→ Required action:
Give back exactly the stretch of data below from the line holding "Viewport: 948px width, 717px height." through the line holding "The image size is (734, 421).", both ends included, and leave the remaining lines out.
Supplied records Block Start
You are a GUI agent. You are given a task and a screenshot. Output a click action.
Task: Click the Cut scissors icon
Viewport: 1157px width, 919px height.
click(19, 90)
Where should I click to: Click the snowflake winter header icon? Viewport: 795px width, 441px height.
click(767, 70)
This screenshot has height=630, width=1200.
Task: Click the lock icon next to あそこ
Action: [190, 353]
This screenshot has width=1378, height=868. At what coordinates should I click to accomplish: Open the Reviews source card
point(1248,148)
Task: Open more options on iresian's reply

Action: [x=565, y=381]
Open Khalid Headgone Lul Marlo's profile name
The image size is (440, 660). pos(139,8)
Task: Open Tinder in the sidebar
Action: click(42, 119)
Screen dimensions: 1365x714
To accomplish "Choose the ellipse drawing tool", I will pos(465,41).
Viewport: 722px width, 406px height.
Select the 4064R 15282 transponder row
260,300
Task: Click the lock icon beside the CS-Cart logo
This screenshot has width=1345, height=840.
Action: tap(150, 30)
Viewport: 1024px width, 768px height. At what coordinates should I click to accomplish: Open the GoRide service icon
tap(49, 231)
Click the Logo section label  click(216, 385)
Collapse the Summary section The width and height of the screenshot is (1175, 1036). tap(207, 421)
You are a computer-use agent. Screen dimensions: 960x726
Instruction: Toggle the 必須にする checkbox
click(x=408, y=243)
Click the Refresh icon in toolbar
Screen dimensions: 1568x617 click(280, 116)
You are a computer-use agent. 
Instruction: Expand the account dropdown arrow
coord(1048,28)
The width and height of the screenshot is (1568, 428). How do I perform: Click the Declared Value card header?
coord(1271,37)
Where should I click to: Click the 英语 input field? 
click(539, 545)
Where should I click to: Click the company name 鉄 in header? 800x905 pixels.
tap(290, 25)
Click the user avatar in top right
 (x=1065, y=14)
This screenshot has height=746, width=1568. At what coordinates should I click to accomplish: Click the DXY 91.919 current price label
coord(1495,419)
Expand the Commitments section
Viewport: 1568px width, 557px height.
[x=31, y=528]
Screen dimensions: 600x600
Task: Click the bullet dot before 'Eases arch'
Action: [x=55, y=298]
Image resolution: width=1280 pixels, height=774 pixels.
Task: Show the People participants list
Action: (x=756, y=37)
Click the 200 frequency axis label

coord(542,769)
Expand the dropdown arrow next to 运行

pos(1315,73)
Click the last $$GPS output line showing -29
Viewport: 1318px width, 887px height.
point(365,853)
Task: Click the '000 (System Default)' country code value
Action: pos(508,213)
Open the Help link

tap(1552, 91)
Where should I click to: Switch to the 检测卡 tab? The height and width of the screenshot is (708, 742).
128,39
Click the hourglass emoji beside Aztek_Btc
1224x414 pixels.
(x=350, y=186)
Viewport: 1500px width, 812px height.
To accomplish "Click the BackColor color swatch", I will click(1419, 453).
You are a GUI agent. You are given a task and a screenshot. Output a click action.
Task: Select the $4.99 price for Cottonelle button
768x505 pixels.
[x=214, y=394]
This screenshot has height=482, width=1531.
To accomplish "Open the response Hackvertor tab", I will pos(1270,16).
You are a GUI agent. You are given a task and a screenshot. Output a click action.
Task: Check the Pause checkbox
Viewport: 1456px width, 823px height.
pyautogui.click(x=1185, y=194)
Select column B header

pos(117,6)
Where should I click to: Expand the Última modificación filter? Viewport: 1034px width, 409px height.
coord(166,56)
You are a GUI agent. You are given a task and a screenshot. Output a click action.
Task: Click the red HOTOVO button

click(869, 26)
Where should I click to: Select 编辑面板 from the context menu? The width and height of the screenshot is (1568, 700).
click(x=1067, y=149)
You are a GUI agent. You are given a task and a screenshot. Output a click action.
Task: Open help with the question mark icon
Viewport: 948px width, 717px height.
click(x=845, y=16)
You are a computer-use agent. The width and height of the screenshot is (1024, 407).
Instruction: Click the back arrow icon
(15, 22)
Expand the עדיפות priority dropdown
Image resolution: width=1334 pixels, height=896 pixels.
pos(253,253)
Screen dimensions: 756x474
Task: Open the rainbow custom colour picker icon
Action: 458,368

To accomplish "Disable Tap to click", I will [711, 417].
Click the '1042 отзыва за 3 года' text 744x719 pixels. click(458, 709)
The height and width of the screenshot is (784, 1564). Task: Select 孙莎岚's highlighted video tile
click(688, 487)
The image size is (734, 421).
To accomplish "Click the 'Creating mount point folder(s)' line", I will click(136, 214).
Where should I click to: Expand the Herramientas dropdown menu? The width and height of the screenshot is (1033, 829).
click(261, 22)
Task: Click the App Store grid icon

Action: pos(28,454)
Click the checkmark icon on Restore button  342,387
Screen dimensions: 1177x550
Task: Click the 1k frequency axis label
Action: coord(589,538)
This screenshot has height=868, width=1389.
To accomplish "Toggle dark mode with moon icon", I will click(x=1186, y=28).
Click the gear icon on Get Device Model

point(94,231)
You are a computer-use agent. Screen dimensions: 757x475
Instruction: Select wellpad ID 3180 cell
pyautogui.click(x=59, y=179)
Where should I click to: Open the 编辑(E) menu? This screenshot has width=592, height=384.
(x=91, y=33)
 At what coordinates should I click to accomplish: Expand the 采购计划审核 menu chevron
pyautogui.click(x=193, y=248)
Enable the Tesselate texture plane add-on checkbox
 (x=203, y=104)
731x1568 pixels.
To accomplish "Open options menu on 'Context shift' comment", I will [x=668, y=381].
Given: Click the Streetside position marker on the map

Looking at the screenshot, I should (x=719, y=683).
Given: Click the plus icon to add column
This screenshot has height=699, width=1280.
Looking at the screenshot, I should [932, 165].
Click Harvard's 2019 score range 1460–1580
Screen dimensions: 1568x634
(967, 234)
Supplied records Block End
→ Answer below:
Viewport: 948px width, 717px height.
click(x=845, y=16)
You are a computer-use agent. The width and height of the screenshot is (1024, 407).
Instruction: Click the back arrow icon
(15, 22)
Expand the עדיפות priority dropdown
Image resolution: width=1334 pixels, height=896 pixels.
pos(253,253)
Screen dimensions: 756x474
Task: Open the rainbow custom colour picker icon
Action: 458,368

To accomplish "Disable Tap to click", I will [711, 417].
Click the '1042 отзыва за 3 года' text 744x719 pixels. click(458, 709)
The height and width of the screenshot is (784, 1564). Task: Select 孙莎岚's highlighted video tile
click(688, 487)
The image size is (734, 421).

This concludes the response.